Closed-Form Matting
Python implementation of image matting method proposed in A. Levin D. Lischinski and Y. Weiss. A Closed Form Solution to Natural Image Matting. IEEE Conf. on Computer Vision and Pattern Recognition (CVPR), June 2006, New York
The repository also contains implementation of background/foreground reconstruction method proposed in Levin, Anat, Dani Lischinski, and Yair Weiss. "A closed-form solution to natural image matting." IEEE Transactions on Pattern Analysis and Machine Intelligence 30.2 (2008): 228-242.
Requirements
- python 3.5+ (Though it should run on 2.7)
- scipy
- numpy
- opencv-python
Installation
Clone this repository and install the closed-form-matting package via pip.
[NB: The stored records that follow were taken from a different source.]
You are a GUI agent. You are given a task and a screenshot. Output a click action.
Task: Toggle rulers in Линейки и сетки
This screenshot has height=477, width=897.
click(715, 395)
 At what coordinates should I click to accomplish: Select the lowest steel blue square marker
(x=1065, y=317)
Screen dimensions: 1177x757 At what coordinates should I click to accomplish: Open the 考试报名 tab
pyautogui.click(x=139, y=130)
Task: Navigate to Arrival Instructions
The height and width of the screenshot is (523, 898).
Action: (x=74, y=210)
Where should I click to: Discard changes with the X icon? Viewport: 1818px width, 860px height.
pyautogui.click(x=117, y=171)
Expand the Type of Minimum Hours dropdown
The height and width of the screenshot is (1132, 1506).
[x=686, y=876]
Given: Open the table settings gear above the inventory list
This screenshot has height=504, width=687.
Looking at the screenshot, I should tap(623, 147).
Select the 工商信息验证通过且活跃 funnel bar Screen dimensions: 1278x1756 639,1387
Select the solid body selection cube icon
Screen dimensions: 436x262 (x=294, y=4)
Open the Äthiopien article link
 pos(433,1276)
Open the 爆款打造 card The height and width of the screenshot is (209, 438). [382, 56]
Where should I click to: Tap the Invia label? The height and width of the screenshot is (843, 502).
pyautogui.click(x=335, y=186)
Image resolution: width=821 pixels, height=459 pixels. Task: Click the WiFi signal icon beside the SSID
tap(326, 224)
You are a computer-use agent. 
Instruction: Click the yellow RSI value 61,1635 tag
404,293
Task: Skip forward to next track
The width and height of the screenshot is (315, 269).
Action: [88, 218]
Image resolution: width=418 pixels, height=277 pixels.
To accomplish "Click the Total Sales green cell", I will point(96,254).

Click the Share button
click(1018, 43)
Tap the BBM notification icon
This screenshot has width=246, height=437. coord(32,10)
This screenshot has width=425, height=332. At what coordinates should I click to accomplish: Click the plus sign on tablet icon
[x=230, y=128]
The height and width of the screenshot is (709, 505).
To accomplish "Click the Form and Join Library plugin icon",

git clone https://github.com/MarcoForte/closed-form-matting.git
cd closed-form-matting/
pip install .
Usage
Closed-Form matting
CLI inerface:
# Scribbles input
closed-form-matting ./testdata/source.png -s ./testdata/scribbles.png -o output_alpha.png
# Trimap input
closed-form-matting ./testdata/source.png -t ./testdata/trimap.png -o output_alpha.png
# Add flag --solve-fg to compute foreground color and output RGBA image instead
# of alpha.
Python interface:
import closed_form_matting
...
# For scribles input
alpha = closed_form_matting.closed_form_matting_with_scribbles(image, scribbles)
# For trimap input
alpha = closed_form_matting.closed_form_matting_with_trimap(image, trimap)
# For prior with confidence
alpha = closed_form_matting.closed_form_matting_with_prior(
image, prior, prior_confidence, optional_const_mask)
# To get Matting Laplacian for image
laplacian = closed_form_matting.compute_laplacian(image, optional_const_mask)
Foreground and Background Reconstruction
CLI interface (requires opencv-python):
solve-foreground-background image.png alpha.png foreground.png background.png
Python interface:
from closed_form_matting import solve_foreground_background
...
foreground, background = solve_foreground_background(image, alpha)
Results
Original image | Scribbled image | Output alpha | Output foreground |
---|---|---|---|
More Information
The computation is generally faster than the matlab version thanks to more vectorization. Note. The computed laplacian is slightly different due to array ordering in numpy being different than in matlab. To get same laplacian as in matlab change,
indsM = np.arange(h*w).reshape((h, w))
ravelImg = img.reshape(h*w, d)
to
indsM = np.arange(h*w).reshape((h, w), order='F')
ravelImg = img.reshape(h*w, d, , order='F')
.
Again note that this will result in incorrect alpha if the D_s, b_s
orderings are not also changed to order='F'F
.
For more information see the original paper http://www.wisdom.weizmann.ac.il/~levina/papers/Matting-Levin-Lischinski-Weiss-CVPR06.pdf The original matlab code is here http://www.wisdom.weizmann.ac.il/~levina/matting.tar.gz
Disclaimer
The code is free for academic/research purpose. Use at your own risk and we are not responsible for any loss resulting from this code. Feel free to submit pull request for bug fixes.